Boolino es más que una web de cuentos infantiles y novela juvenil. Encuentra en nuestro blog consejos de lectura.

La muerte de las mariposas

Jóvenes lectores  · 

La muerte de las mariposas

Por Héctor Mellinas

Les pido una cosa solamente; antes de desplegar este artículo, hagan clic aquí e inviertan cinco minutos en escuchar la apoteosis que Giacomo Puccini compuso para Cio-Cio San cantada por una más que excelente soprano: Kristine Opolais.

Querer contar hoy el argumento de Madama Butterfly es, prácticamente, una pérdida de tiempo; no solo porque quién más, quién menos, ya conoce de qué va esta historia romántica (en la dualidad del término), sino también porque la anécdota de esta historia es ciertamente simple: un hombre satisface su deseo de extranjero casándose con una mujer nativa a la que abandona para regresar a su tierra.

La historia

Vayamos pues a la trama, parafraseando a Marcos Ordóñez, a aquello que sustenta los hechos del argumento. Y es que son muchas y diversas las emociones que enlazan lo acontecido en esta popular historia; pese a la diversidad temática, hay un sentido que predomina en la interpretación de la obra: la traición a la buena fe de aquellos que depositan sus esperanzas en entrar en la modernidad cultural sin dejar de lado su tradición de partida. Ese es el drama de Cio-Cio San.

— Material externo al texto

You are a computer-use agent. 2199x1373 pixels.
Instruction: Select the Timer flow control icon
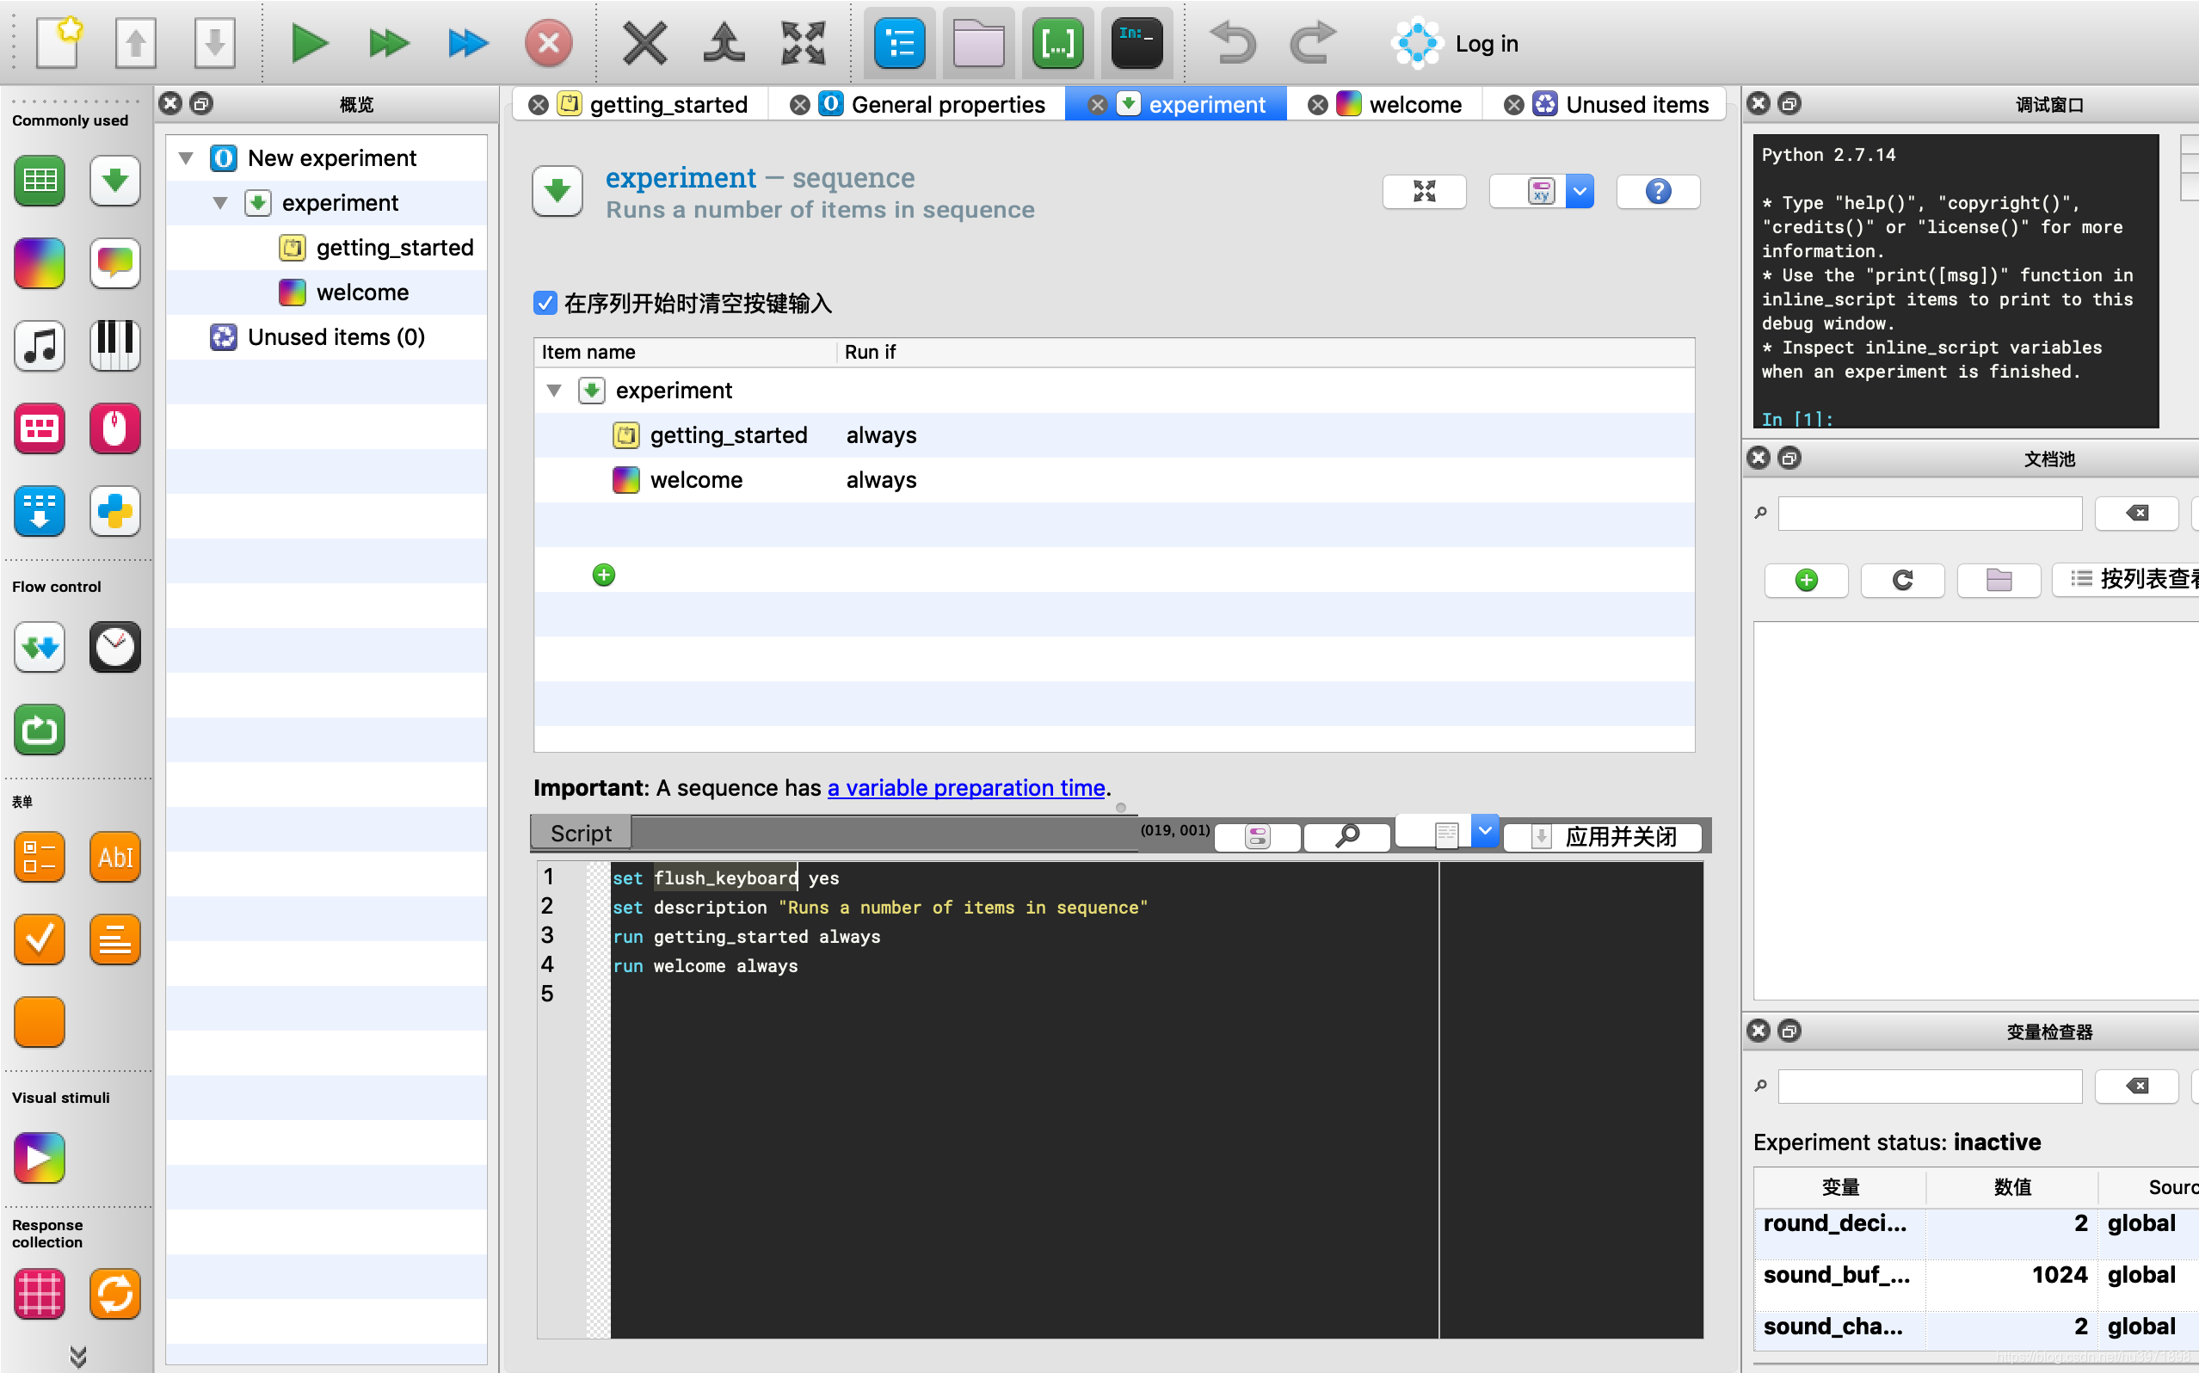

ciocioLa geisha sucumbe al deseo de Pinkerton, el lugarteniente extranjero que, sin respeto alguno por las costumbres tradicionales del país de acogida, talmente un cazador para el que la presa es solamente parte del juego rutinario de la cacería, logra a toda costa satisfacer su deseo masculino de posesión femenina. Aquí, por supuesto, encontramos tópicas reflexiones sobre la condición humana y la falsa adaptación ante un choque de culturas.

Sin embargo, en Madama Butterfly observamos una cuestión interesante, planteada a partir de la contraposición de las dos esposas de Pinkerton: la japonesa Cio-Cio San y Kate la estadounidense. Mientras Kate representa la emancipación de la mujer (sin perder ni un atisbo de sensibilidad ni ganar en politicidad) del mundo moderno al que la geisha aspira, Cio-Cio San está ineludiblemente determinada por la cultura tradicional en la que ha sido educada: por más que quiera alejarse, el mundo al que pertenece es incompatible con los ideales con los que se pretende identificar.

El enfoque de Lacombe

No obstante, en la versión del drama que Benjamin Lacombe ha compuesto, las emociones que encontramos en primera instancia no son las de la japonesa, sino que Lacombe centra su perspectiva en el frenesí de Pinkerton y que lleva a la desgracia. Es el americano el narrador de la historia; y son sus constantes prolepsis las que nos ofrecen una nueva visión global de esta historia: no hay que dejarse llevar por nuestras pasiones, capaces (cosa inherente al ser humano) de destruir las vidas de aquellos que encontramos a nuestro alrededor. Es para huir de la monotonía del amor tradicional una vez superado su “capricho de esteta” que Pinkerton abandona a su mujer (es significativo que en ningún momento de la versión se nos diga el nombre de la geisha, identificada únicamente como Butterfly por la asociación inicial que el americano hace de la japonesa con las mariposas que ve en su túnica).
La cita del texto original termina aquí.